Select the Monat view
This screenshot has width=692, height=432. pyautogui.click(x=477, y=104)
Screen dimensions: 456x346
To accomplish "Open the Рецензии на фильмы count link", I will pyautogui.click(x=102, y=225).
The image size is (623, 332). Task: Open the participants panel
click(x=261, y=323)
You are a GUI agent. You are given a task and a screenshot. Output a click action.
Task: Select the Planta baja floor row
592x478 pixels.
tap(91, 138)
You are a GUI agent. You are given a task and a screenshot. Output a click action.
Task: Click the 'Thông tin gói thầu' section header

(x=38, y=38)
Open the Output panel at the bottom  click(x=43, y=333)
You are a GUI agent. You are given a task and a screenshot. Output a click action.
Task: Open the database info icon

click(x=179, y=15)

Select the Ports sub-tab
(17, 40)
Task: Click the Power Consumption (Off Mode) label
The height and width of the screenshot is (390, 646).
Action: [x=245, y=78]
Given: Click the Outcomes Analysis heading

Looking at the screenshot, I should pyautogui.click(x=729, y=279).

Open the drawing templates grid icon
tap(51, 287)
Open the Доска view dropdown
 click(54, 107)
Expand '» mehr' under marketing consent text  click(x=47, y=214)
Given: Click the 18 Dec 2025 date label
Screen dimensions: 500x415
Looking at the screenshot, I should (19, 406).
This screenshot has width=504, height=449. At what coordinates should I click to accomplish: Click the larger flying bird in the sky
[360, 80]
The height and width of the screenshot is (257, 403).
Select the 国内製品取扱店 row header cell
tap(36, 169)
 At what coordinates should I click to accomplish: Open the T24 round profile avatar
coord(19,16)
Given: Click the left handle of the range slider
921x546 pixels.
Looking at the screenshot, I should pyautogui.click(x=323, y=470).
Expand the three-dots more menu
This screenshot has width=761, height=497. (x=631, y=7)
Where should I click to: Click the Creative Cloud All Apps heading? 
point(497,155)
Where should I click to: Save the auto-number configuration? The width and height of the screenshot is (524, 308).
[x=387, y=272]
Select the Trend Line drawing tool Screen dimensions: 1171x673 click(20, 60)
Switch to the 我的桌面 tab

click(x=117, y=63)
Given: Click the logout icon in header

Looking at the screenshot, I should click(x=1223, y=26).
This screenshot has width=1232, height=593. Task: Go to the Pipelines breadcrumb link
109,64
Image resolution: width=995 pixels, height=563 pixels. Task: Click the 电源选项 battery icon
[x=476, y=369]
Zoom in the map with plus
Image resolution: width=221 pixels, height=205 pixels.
______________________________
- **Your assignment**
This exercise requires the entries above to be restated exactly.

- **Response area**
Select the Monat view
This screenshot has width=692, height=432. pyautogui.click(x=477, y=104)
Screen dimensions: 456x346
To accomplish "Open the Рецензии на фильмы count link", I will pyautogui.click(x=102, y=225).
The image size is (623, 332). Task: Open the participants panel
click(x=261, y=323)
You are a GUI agent. You are given a task and a screenshot. Output a click action.
Task: Select the Planta baja floor row
592x478 pixels.
tap(91, 138)
You are a GUI agent. You are given a task and a screenshot. Output a click action.
Task: Click the 'Thông tin gói thầu' section header

(x=38, y=38)
Open the Output panel at the bottom  click(x=43, y=333)
You are a GUI agent. You are given a task and a screenshot. Output a click action.
Task: Open the database info icon

click(x=179, y=15)

Select the Ports sub-tab
(17, 40)
Task: Click the Power Consumption (Off Mode) label
The height and width of the screenshot is (390, 646).
Action: [x=245, y=78]
Given: Click the Outcomes Analysis heading

Looking at the screenshot, I should pyautogui.click(x=729, y=279).

Open the drawing templates grid icon
tap(51, 287)
Open the Доска view dropdown
 click(54, 107)
Expand '» mehr' under marketing consent text  click(x=47, y=214)
Given: Click the 18 Dec 2025 date label
Screen dimensions: 500x415
Looking at the screenshot, I should (19, 406).
This screenshot has width=504, height=449. At what coordinates should I click to accomplish: Click the larger flying bird in the sky
[360, 80]
The height and width of the screenshot is (257, 403).
Select the 国内製品取扱店 row header cell
tap(36, 169)
 At what coordinates should I click to accomplish: Open the T24 round profile avatar
coord(19,16)
Given: Click the left handle of the range slider
921x546 pixels.
Looking at the screenshot, I should pyautogui.click(x=323, y=470).
Expand the three-dots more menu
This screenshot has width=761, height=497. (x=631, y=7)
Where should I click to: Click the Creative Cloud All Apps heading? 
point(497,155)
Where should I click to: Save the auto-number configuration? The width and height of the screenshot is (524, 308).
[x=387, y=272]
Select the Trend Line drawing tool Screen dimensions: 1171x673 click(20, 60)
Switch to the 我的桌面 tab

click(x=117, y=63)
Given: Click the logout icon in header

Looking at the screenshot, I should click(x=1223, y=26).
This screenshot has width=1232, height=593. Task: Go to the Pipelines breadcrumb link
109,64
Image resolution: width=995 pixels, height=563 pixels. Task: Click the 电源选项 battery icon
[x=476, y=369]
Zoom in the map with plus
Image resolution: width=221 pixels, height=205 pixels.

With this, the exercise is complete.